Um ponto que ainda exige verificação da sua parte: a NT 2026.003 não menciona nenhum campo novo de schema do XML. Qualquer mudança de campo (como o identificador do tipo de impressão) está na NT 2026.002, que trata da estrutura e das validações.
Antes de fechar a parte do XML no seu sistema, vale ler a 2026.002 na íntegra para não misturar o que é responsabilidade de cada nota.
Quando faz sentido não construir isso por conta própria
Implementar o DANFE Simplificado Tipo 2 é um trabalho pontual, mas não pequeno. São 9 divisões de layout, duas formas de montar o QR Code, assinatura digital na contingência, conversão de fuso e regras específicas de segunda via.
E isso é só uma nota técnica. A cada nova NT, o ciclo se repete: ler o documento, ajustar o código, testar em homologação, validar antes da produção.
Esse é o ponto em que vale parar e perguntar se faz sentido manter essa esteira internamente. Toda vez que uma equipe de produto para para implementar uma mudança fiscal, são horas de sprint que saem do roadmap do seu produto e vão para tributo.
A Spedy é uma plataforma de emissão de notas fiscais para negócios digitais, e parte do que ela oferece é justamente uma API REST que abstrai essa camada.
Em vez de você gerar o DANFE, montar o QR Code e acompanhar cada nota técnica, você envia um JSON com os dados da transação e a Spedy emite, calcula os impostos, manda para o cliente e armazena.
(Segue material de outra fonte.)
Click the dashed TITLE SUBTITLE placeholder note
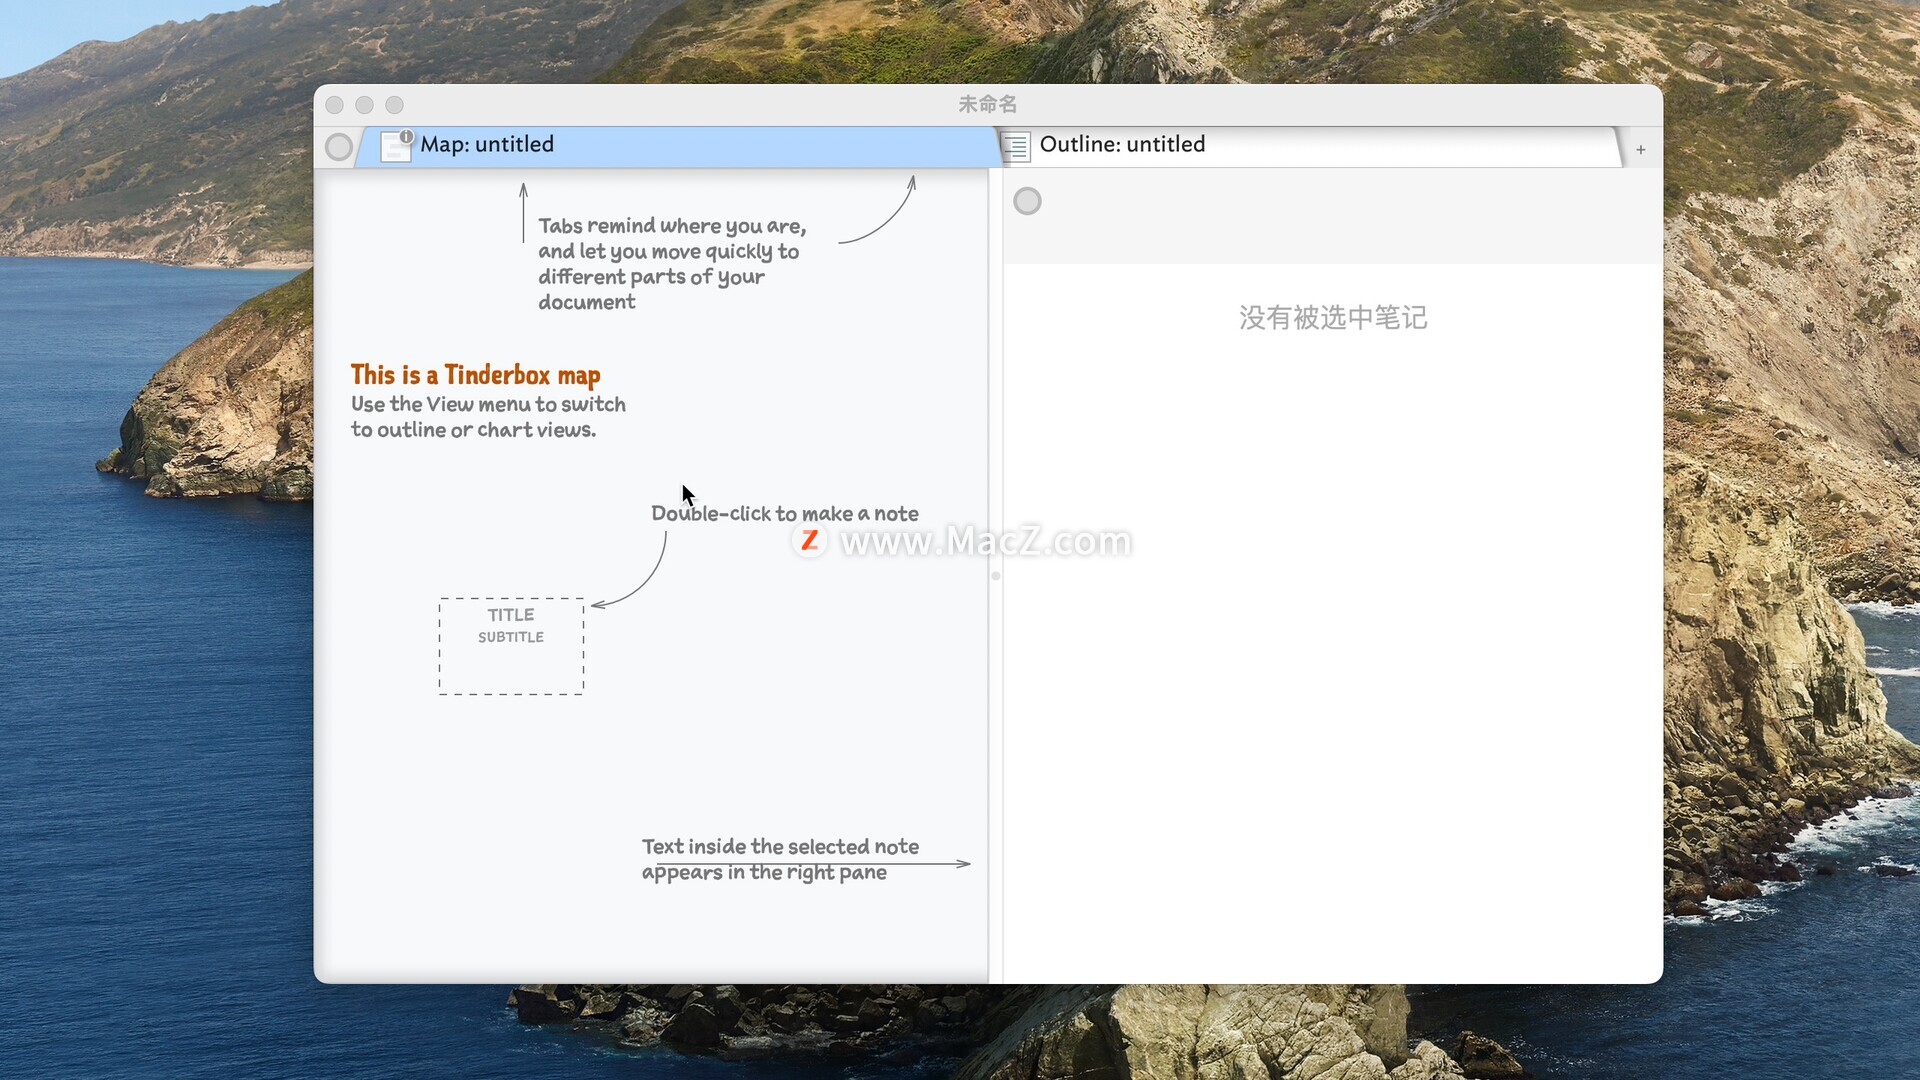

NF-e, NFS-e e NFC-e na mesma integração, com cobertura em mais de 3.100 municípios.
O argumento específico para um tema como este: as atualizações de conformidade são aplicadas pela própria Spedy, sem impacto no seu código. Quando uma nota técnica como a 2026.003 entra em vigor, é a Spedy que ajusta a representação e as regras, não o seu time.
A integração inclui NFC-e e venda direta ao consumidor, que é exatamente o contexto onde o DANFE Simplificado Tipo 2 aparece. Dá para testar tudo em um sandbox completo, com o mesmo endpoint de produção e sem taxa de setup.
FAQ – Perguntas frequentes sobre o DANFE Simplificado Tipo 2
O DANFE Simplificado Tipo 2 substitui a NFC-e?
Não. Ele é uma alternativa, não uma substituição. O Tipo 2 permite que o contribuinte que opte por emitir NF-e modelo 55 em operações de consumidor final use um documento auxiliar reduzido. A NFC-e (modelo 65) continua existindo e válida. A escolha entre os modelos é do contribuinte, conforme a operação e a regra estadual.
Preciso mudar o XML da minha NF-e para usar o Tipo 2?
A NT 2026.003 não altera o XML. Ela define apenas a representação gráfica impressa. Eventuais mudanças de campo no arquivo ou nas regras de validação estão na NT 2026.002, que é uma nota separada. Para a parte gráfica, você ajusta o gerador de DANFE, não o schema.
Posso imprimir em impressora térmica comum?
Sim. O documento usa impressoras de não impacto: térmica, laser ou jato de tinta. O papel precisa ter largura mínima de 56mm e garantir legibilidade por pelo menos seis meses. O que a nota proíbe é a impressão em Equipamento Emissor de Cupom Fiscal (ECF), em qualquer situação.
Qual a diferença entre a NT 2026.002 e a NT 2026.003?
A 2026.002 trata das regras de sistema e a 2026.003 trata da impressão. A 2026.002 mexe em campos do XML, validações, autorização e contingência offline. A 2026.003 define o leiaute gráfico do DANFE Simplificado Tipo 2: divisões, QR Code, totais, destaque de IBS/CBS/IS e regras de papel. As duas entram em produção na mesma data, 03/08/2026.
Quando o DANFE Simplificado Tipo 2 entra em vigor?
Homologação em 01/07/2026 e produção em 03/08/2026. A recomendação oficial é iniciar a adequação dos sistemas o quanto antes, para chegar à data de produção com a implementação testada.